Tétanisée par la peur, Panorea descendait lourdement les marches de marbre vers le sixième temple. Elle ne ressentait aucune envie d'emprunter les chemins de traverse et de raccourcir la distance qui l'en séparait. Le châtiment que Shion lui imposait était bien pire que ce qu'elle pouvait imaginer après sa bagarre nocturne, au point qu'elle commença à regretter de s'être tant emportée, même si cela lui avait permis d'entrevoir, l'espace d'un instant, son but suprême.

Elle ne remarqua même pas le géant aux cheveux couleur de nuit qui montait les escaliers et le dépassa sans le saluer. Il s'arrêta quelques marches plus loin, et s'exclama avec une emphase calculée :

« Panorea… Salut à toi ! »

La voix grave et tonnante la tira de ses pensées et l'arrêta. Elle se retourna lentement et pâlit lorsqu'elle le reconnut.

« Sarpédon…

- Tu t'es bien remise de ta soirée ? Je parle des morts, bien sûr. »

Elle haussa les épaules.

« Pas fait exprès.

- Ça tombait bien pourtant… Je regrette d'être parti si vite, j'aurais voulu voir ça. Et la tête d'Astarius. Il paraît qu'il en a vomi de peur. »

Panorea, qui n'avait rien suivi des évènements qui s'étaient déroulés en parallèle de son affrontement avec Ashkara, ouvrit de grands yeux étonnés et éclata de rire.

-« Ça fait déjà le tour du Sanctuaire, se réjouit Sarpédon. Kikieon a dû parler.

- Une raison de plus pour Astarius de me haïr… » dit-elle avec lassitude. Le jeune Gémeau eut un geste de dédain :

« De quoi as-tu peur ? C'est un pleutre. Puissant, mais abject. Il n'a pas d'âme. Je plains Seigneur Shura. Quel mal expie t-il pour avoir hérité d'un disciple pareil ?

- Etonnant que tu le critiques si ouvertement… alors que vous partagez tant de choses, siffla t-elle en plissant les yeux. Tu es son camarade pourtant. J'ai bien vu.

- Un caprice d'Ashkara… Je me borne à le supporter, tant que je peux prendre mon plaisir. »

L'aveu avait été franc et direct, sans l'ombre d'une gêne ou d'une honte, si bien que Panorea se sentit un peu ridicule de l'avoir accusé. Les images de la veille lui revinrent en mémoire.
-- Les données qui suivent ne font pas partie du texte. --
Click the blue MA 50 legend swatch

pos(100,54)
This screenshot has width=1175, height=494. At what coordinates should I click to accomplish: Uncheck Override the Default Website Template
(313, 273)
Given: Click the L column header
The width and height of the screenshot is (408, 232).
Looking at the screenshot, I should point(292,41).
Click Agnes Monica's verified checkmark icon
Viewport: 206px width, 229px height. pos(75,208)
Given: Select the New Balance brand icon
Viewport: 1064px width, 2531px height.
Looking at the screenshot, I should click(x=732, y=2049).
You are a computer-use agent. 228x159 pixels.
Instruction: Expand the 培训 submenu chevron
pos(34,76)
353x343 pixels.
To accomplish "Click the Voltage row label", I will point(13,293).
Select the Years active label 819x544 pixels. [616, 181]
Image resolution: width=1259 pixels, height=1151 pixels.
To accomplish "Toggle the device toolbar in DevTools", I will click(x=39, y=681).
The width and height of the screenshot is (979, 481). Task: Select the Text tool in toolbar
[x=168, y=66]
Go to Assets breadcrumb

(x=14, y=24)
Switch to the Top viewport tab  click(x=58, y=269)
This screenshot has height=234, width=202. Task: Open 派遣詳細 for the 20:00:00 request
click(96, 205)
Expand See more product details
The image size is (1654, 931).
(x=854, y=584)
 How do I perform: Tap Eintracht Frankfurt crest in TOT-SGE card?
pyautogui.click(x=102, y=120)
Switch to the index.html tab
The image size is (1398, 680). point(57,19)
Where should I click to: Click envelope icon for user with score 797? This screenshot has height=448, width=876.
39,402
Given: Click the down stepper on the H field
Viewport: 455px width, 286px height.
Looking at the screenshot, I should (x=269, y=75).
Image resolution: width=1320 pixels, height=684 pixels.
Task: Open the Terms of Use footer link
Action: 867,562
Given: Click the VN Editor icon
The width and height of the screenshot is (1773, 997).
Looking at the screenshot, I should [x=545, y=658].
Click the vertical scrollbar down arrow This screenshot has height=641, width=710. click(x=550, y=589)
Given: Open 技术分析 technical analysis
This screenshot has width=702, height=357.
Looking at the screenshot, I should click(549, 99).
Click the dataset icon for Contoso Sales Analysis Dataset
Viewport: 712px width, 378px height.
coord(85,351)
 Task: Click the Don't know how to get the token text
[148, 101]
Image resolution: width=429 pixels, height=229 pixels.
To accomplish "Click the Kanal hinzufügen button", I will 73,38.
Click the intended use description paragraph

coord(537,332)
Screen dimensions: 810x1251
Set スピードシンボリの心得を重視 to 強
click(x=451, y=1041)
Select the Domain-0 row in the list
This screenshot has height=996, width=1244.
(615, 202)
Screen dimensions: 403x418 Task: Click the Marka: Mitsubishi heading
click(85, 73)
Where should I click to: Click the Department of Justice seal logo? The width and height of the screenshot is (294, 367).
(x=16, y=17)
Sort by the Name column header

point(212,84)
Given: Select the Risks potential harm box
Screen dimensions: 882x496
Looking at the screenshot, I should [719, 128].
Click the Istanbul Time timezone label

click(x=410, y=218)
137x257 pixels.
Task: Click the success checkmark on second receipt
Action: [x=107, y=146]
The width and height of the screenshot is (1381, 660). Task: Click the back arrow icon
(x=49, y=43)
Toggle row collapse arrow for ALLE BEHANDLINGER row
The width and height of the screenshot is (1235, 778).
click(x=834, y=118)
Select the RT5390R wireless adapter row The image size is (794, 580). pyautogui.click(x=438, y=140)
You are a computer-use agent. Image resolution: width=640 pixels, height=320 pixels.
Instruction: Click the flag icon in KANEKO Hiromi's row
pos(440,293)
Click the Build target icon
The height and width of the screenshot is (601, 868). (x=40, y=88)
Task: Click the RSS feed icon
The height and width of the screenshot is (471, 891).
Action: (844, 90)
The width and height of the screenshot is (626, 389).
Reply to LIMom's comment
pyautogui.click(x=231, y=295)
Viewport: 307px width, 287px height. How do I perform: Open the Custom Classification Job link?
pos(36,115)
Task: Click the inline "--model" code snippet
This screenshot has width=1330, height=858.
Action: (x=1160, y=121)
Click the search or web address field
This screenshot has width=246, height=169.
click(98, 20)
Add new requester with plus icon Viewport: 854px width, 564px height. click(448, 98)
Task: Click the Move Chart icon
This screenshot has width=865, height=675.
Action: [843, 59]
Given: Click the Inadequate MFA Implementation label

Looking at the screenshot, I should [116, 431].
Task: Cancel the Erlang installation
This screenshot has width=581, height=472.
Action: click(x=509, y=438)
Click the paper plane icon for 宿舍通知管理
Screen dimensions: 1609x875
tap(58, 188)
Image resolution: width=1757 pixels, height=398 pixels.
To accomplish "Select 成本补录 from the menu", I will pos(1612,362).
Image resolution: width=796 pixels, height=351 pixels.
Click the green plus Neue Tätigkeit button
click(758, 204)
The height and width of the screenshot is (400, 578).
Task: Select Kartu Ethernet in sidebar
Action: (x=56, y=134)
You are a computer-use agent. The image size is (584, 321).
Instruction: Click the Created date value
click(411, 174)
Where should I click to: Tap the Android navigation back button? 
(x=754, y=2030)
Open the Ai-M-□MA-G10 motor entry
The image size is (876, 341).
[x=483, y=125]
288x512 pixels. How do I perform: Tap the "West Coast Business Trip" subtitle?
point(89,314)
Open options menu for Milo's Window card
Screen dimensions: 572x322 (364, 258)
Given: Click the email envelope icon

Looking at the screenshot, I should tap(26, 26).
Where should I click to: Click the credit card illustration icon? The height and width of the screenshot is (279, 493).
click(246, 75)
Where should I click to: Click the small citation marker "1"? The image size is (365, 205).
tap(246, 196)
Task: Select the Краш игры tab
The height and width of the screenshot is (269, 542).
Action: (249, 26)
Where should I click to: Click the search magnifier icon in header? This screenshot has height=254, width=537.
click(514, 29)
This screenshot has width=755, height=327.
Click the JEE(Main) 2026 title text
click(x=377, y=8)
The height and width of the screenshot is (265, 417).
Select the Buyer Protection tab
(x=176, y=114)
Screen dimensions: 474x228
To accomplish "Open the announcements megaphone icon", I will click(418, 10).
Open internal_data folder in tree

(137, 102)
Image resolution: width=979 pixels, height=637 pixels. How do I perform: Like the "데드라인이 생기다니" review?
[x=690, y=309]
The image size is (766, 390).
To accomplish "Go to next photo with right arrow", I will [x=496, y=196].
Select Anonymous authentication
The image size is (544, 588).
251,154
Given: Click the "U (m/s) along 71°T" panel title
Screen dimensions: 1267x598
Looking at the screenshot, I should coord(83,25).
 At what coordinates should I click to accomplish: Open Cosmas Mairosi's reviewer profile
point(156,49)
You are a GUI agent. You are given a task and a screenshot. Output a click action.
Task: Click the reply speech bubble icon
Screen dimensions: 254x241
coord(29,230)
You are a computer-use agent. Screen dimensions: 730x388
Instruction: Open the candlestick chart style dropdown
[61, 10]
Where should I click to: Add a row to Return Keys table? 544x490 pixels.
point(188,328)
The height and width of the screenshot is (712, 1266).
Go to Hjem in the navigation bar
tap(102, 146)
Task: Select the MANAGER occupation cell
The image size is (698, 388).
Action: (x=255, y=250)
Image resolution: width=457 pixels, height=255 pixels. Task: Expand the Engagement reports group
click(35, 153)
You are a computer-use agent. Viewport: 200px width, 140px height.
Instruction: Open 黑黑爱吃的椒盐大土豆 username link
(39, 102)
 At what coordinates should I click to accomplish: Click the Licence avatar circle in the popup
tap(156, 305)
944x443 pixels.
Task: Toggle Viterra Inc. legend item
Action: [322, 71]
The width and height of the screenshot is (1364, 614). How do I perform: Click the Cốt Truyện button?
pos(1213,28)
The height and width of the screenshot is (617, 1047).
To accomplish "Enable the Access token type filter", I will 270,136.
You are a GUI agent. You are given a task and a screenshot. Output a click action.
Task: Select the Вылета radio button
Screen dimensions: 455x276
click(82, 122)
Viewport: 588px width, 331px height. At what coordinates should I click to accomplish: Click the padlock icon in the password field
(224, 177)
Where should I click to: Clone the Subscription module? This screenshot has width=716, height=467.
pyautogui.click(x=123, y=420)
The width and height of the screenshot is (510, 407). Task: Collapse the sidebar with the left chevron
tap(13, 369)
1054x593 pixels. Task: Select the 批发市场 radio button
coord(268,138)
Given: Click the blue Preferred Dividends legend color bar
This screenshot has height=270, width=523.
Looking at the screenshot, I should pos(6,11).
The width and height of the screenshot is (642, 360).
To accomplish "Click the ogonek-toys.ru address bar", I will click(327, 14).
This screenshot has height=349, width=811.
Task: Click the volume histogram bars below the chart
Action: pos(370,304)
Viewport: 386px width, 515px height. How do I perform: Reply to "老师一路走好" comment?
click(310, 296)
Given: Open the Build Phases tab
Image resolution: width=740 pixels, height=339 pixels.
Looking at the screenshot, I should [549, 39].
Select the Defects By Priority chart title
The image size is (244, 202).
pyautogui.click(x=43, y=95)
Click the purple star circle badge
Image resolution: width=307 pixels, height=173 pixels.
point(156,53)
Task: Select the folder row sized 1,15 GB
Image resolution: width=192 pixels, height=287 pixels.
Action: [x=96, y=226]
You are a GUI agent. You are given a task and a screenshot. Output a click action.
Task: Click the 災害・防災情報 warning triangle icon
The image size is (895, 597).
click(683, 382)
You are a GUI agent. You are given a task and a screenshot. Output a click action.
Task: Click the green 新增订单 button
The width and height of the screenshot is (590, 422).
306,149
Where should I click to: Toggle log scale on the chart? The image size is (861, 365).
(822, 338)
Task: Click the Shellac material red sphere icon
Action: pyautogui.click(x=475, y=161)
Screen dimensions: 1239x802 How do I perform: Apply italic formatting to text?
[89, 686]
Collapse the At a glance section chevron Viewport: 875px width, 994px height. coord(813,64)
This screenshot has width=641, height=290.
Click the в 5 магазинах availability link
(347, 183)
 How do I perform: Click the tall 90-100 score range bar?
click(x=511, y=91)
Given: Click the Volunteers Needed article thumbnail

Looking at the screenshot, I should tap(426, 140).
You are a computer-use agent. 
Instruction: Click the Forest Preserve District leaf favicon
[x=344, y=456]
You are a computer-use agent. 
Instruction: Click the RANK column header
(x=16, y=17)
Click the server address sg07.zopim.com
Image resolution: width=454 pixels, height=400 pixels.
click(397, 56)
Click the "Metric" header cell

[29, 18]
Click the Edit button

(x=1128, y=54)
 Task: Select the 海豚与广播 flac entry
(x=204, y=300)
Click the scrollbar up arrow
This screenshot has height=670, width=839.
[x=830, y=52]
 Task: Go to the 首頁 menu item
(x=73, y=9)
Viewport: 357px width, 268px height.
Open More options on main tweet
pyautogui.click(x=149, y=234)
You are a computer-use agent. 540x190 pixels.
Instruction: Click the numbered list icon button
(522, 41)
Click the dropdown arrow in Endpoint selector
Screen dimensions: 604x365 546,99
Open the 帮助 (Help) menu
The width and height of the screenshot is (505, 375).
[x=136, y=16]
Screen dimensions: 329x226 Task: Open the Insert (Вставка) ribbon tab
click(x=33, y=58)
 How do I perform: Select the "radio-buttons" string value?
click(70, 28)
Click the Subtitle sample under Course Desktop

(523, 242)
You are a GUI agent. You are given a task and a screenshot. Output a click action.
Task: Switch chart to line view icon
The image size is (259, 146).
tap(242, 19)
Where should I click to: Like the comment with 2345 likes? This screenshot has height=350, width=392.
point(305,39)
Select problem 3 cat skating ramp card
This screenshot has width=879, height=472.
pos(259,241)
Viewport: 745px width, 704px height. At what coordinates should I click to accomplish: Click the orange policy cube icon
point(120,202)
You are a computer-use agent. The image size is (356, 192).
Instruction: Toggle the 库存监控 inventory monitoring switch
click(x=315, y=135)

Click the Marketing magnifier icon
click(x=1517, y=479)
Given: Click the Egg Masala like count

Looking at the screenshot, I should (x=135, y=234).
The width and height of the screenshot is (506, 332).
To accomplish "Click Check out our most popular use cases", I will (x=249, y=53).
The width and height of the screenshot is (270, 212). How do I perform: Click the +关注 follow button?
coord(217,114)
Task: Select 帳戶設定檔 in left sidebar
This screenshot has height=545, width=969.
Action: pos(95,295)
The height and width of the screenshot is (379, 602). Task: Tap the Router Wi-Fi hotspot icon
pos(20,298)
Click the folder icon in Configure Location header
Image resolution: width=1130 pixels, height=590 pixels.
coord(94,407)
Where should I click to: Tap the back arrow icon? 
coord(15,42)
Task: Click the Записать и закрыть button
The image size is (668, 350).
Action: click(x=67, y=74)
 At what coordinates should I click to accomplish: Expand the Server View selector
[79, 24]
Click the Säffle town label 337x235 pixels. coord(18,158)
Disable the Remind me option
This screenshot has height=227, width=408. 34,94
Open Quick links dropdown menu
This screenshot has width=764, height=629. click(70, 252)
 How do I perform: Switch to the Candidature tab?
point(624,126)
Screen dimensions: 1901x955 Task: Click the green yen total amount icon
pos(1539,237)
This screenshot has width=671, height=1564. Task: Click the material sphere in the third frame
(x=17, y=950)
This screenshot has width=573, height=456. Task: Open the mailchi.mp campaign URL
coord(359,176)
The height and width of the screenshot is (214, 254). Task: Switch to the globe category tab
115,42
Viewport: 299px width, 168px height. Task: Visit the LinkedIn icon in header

Elle chassa autant que possible celles qui lui rappelaient la nudité du jeune homme, et se souvint surtout de deux yeux brillants et silencieux qui s'étaient posés sur Kikieon et elle derrière leur rocher.

« Sarpédon… Merci de n'avoir rien dit lorsque tu nous as vus.

Il détourna le regard vers les montagnes, et sourit pensivement.

« A vrai dire… Ça m'a énormément plu de savoir que tu avais regardé.

- Pourquoi ? » demanda t-elle, sincèrement étonnée.

La question résonna avec une telle candeur que Sarpédon réalisa le mur d'incompréhension et de profonde ignorance qui se trouvait face à lui et en fut stupéfait. Il eut un petit rire moqueur, qu'il tut très vite en voyant la vexation ternir les traits de Panorea.

« Il n'y a rien de plus excitant que d'être observé en cachette, surtout par une femme aussi inaccessible que toi.

- Je suis inaccessible, moi ?

- J'ai l'ouïe fine… J'ai entendu ce qu'Astarius t'a dit dans l'Arène… Il a raison, n'est-ce pas ? »

Elle fronça les sourcils, mais ne répondit rien.

« Autant dire qu'on a aucune chance, constata Sarpédon avec résignation.

- Pourquoi dis-tu « on » ? » s'enquit-elle avec méfiance.

Sarpédon s'en voulut d'avoir trop parlé. La vivacité d'esprit de Panorea et son attention aux paroles des autres le surprenaient toujours. Mais il préféra ne pas divulguer un secret qui n'était pas le sien, et éluda la question.

« Aucune importance. Ça t'a plu, ce que tu as vu ? »

Elle rougit intégralement, et évita son regard. Elle finit par soupirer d'un air désinvolte.

« Si tu cherches des compliments, tu rêves… »

Elle le vit soudainement s'incliner devant elle dans une parodie de révérence. La main sur le coeur, il lui lança un malicieux coup d'oeil en souriant.

« Pas la peine. Tes joues rouges t'ont trahie. Adorable… »

Quatre années. C'était tout ce qui la séparait de Sarpédon sur le chemin de la vie. Rien que quelques années de plus, mais ces années-là pesaient doublement leur poids. Elles avaient façonné un jeune homme déjà si maître de lui-même, aussi mystérieux et flegmatique que son chevalier de tutelle. Lorsqu'il s'était redressé, elle n'avait pu s'empêcher d'admirer sa prestance. Sa propre ignorance l'exaspérait, et il le comprit. Il redescendit les quelques marches qui les séparaient, et elle résista à l'envie pressante de reculer.

« Si un jour tu veux apprendre… Je suis ton serviteur. Les temples de nos maîtres sont voisins.

- Pour qui me prends-tu ? répliqua t-elle. Je ne suis pas Ashkara !

- Oh non, tu es bien plus belle et incomparablement moins ennuyeuse.

- Est-ce que tu sers les mêmes flatteries à chacune de tes conquêtes ? demanda t-elle avec un mépris feint.

- Je suis plutôt avare en la matière, répondit-il sans la moindre émotion. Tu me connais depuis assez longtemps pour le savoir. »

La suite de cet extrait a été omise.